Institutions internationales - La candidature européenne de la Grande-Bretagne - Renforcement de l'Europe des « Six » - Reconversions à l'Otan - Assainissement financier de l'ONU
Dans La logique de l’Histoire, qu’il vient de publier, M. Charles Morazé s’attaque au problème des limites et de la portée de toute recherche historique. Il cherche à distinguer, en s’appuyant sur les méthodes de la logique, ce qui relève, dans l’histoire humaine, du possible, donc du hasard, de ce qui appartient à l’ordre des déterminations nécessaires. Selon lui, « l’histoire n’est une science que dans la mesure où elle est logique ». Si l’on admet que la politique est de l’histoire « en train de se faire » – de même que l’histoire est la politique réduite à ce qui en elle était essentiel – on peut se demander quelle logique explique l’évolution de quelques grands problèmes tels que les étudient et essaient de les résoudre les institutions internationales.

* **Section des données**:
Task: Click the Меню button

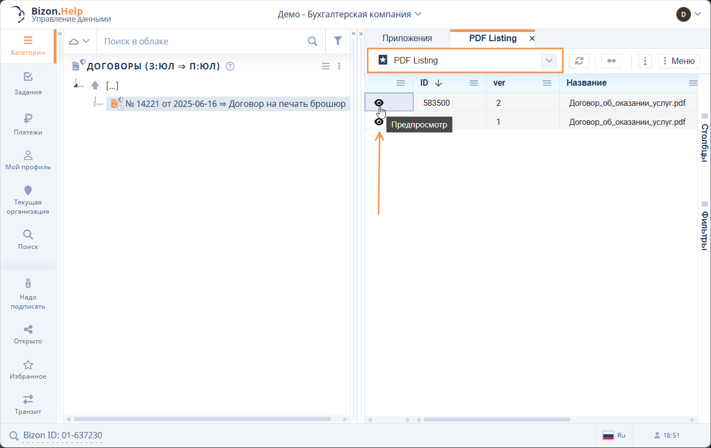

* **Série d'exercices**:
(1) D'après le texte sur les institutions internationales, dans quelle mesure l'histoire est-elle une science selon M. Charles Morazé ?
(2) Donnez la suite du texte sur les institutions internationales, à partir de sa dernière phrase.

* **Corrigé des exercices**:
(1) Elle n'est une science que dans la mesure où elle est logique.

(2)
M. Morazé écrit : « L’histoire est le fait des hommes, elle agit en eux et par eux. Mais les hommes ne font pas l’histoire ; plutôt sont-ils destinés par elle et d’autant plus ses prisonniers qu’ils se situent aux altitudes où l’événement dépasse le plus l’individu. Périclès ou César, Napoléon ou Bismark revêtent bien moins d’importance que les conditions qui les suscitèrent ». Si l’on songe à la mort du Chancelier Adenauer ou aux décisions de M. Harold Wilson, on est donc en droit de se demander comment la mort de l’un et l’attitude de l’autre éclairent des problèmes politiques. Après MM. Alcide De Gasperi et Robert Schuman c’est, avec M. Konrad Adenauer, un des pères de l’Europe qui disparaît, une Europe conçue au lendemain de la Seconde Guerre mondiale, et dont la construction a fait des progrès considérables même si l’on a dû renoncer au principe de l’intégration politique. Avec la décision de M. Harold Wilson de poser une nouvelle fois la candidature de la Grande-Bretagne au Marché commun, c’est cette même Europe qui se trouve devant des perspectives nouvelles, et si le problème est d’ordre politique, d’ores et déjà ce sont les institutions européennes qui se trouvent concernées.
La candidature européenne de la Grande-Bretagne
En franchissant les derniers obstacles placés autour de lui et en annonçant officiellement aux Communes la demande d’adhésion de son pays au Marché commun, M. Wilson a entamé un processus irréversible. Que sa tentative soit couronnée de succès ou qu’elle échoue, l’Europe, demain, n’aura plus le même visage.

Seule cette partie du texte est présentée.